*** THE RECORDS ***

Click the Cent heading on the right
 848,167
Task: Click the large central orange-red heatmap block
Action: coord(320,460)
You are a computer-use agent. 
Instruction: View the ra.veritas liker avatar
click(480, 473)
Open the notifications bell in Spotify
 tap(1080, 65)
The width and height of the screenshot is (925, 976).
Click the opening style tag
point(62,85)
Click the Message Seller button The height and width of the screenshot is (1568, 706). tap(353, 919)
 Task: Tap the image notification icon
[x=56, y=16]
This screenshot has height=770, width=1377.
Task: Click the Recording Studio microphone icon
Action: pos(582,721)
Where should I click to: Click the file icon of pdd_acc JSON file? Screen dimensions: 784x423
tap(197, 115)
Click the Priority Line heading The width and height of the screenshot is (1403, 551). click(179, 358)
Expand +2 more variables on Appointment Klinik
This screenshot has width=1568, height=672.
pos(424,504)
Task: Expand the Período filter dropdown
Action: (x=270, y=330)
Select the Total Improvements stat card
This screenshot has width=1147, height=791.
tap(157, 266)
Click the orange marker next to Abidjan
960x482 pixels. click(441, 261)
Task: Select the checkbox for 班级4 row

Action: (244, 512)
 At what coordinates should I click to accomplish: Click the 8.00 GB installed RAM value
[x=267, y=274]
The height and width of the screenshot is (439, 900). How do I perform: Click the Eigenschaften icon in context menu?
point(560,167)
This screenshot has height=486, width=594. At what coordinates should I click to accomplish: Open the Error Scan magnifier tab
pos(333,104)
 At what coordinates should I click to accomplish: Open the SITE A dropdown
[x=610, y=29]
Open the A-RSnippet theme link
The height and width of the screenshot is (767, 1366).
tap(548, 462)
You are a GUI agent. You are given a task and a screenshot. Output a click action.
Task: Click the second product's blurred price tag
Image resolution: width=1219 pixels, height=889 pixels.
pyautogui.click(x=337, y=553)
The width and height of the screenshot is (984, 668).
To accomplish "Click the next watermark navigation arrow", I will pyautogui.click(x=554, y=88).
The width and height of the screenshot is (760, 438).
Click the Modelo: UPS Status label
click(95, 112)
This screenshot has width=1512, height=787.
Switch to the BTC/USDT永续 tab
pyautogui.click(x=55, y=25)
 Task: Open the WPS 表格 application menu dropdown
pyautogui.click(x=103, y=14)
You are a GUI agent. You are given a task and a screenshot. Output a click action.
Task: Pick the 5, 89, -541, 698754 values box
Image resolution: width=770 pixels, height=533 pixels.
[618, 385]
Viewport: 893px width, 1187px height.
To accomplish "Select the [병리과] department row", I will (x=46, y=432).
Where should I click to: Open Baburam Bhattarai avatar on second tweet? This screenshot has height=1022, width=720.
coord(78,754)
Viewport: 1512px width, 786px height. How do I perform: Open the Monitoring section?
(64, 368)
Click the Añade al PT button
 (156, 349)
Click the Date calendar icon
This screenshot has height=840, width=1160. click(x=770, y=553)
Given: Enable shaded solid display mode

***

TASK TO COMPLETE: In full and word for word, restate the data.

RESPONSE TO THIS TASK:
Click the Cent heading on the right
 848,167
Task: Click the large central orange-red heatmap block
Action: coord(320,460)
You are a computer-use agent. 
Instruction: View the ra.veritas liker avatar
click(480, 473)
Open the notifications bell in Spotify
 tap(1080, 65)
The width and height of the screenshot is (925, 976).
Click the opening style tag
point(62,85)
Click the Message Seller button The height and width of the screenshot is (1568, 706). tap(353, 919)
 Task: Tap the image notification icon
[x=56, y=16]
This screenshot has height=770, width=1377.
Task: Click the Recording Studio microphone icon
Action: pos(582,721)
Where should I click to: Click the file icon of pdd_acc JSON file? Screen dimensions: 784x423
tap(197, 115)
Click the Priority Line heading The width and height of the screenshot is (1403, 551). click(179, 358)
Expand +2 more variables on Appointment Klinik
This screenshot has width=1568, height=672.
pos(424,504)
Task: Expand the Período filter dropdown
Action: (x=270, y=330)
Select the Total Improvements stat card
This screenshot has width=1147, height=791.
tap(157, 266)
Click the orange marker next to Abidjan
960x482 pixels. click(441, 261)
Task: Select the checkbox for 班级4 row

Action: (244, 512)
 At what coordinates should I click to accomplish: Click the 8.00 GB installed RAM value
[x=267, y=274]
The height and width of the screenshot is (439, 900). How do I perform: Click the Eigenschaften icon in context menu?
point(560,167)
This screenshot has height=486, width=594. At what coordinates should I click to accomplish: Open the Error Scan magnifier tab
pos(333,104)
 At what coordinates should I click to accomplish: Open the SITE A dropdown
[x=610, y=29]
Open the A-RSnippet theme link
The height and width of the screenshot is (767, 1366).
tap(548, 462)
You are a GUI agent. You are given a task and a screenshot. Output a click action.
Task: Click the second product's blurred price tag
Image resolution: width=1219 pixels, height=889 pixels.
pyautogui.click(x=337, y=553)
The width and height of the screenshot is (984, 668).
To accomplish "Click the next watermark navigation arrow", I will pyautogui.click(x=554, y=88).
The width and height of the screenshot is (760, 438).
Click the Modelo: UPS Status label
click(95, 112)
This screenshot has width=1512, height=787.
Switch to the BTC/USDT永续 tab
pyautogui.click(x=55, y=25)
 Task: Open the WPS 表格 application menu dropdown
pyautogui.click(x=103, y=14)
You are a GUI agent. You are given a task and a screenshot. Output a click action.
Task: Pick the 5, 89, -541, 698754 values box
Image resolution: width=770 pixels, height=533 pixels.
[618, 385]
Viewport: 893px width, 1187px height.
To accomplish "Select the [병리과] department row", I will (x=46, y=432).
Where should I click to: Open Baburam Bhattarai avatar on second tweet? This screenshot has height=1022, width=720.
coord(78,754)
Viewport: 1512px width, 786px height. How do I perform: Open the Monitoring section?
(64, 368)
Click the Añade al PT button
 (156, 349)
Click the Date calendar icon
This screenshot has height=840, width=1160. click(x=770, y=553)
Given: Enable shaded solid display mode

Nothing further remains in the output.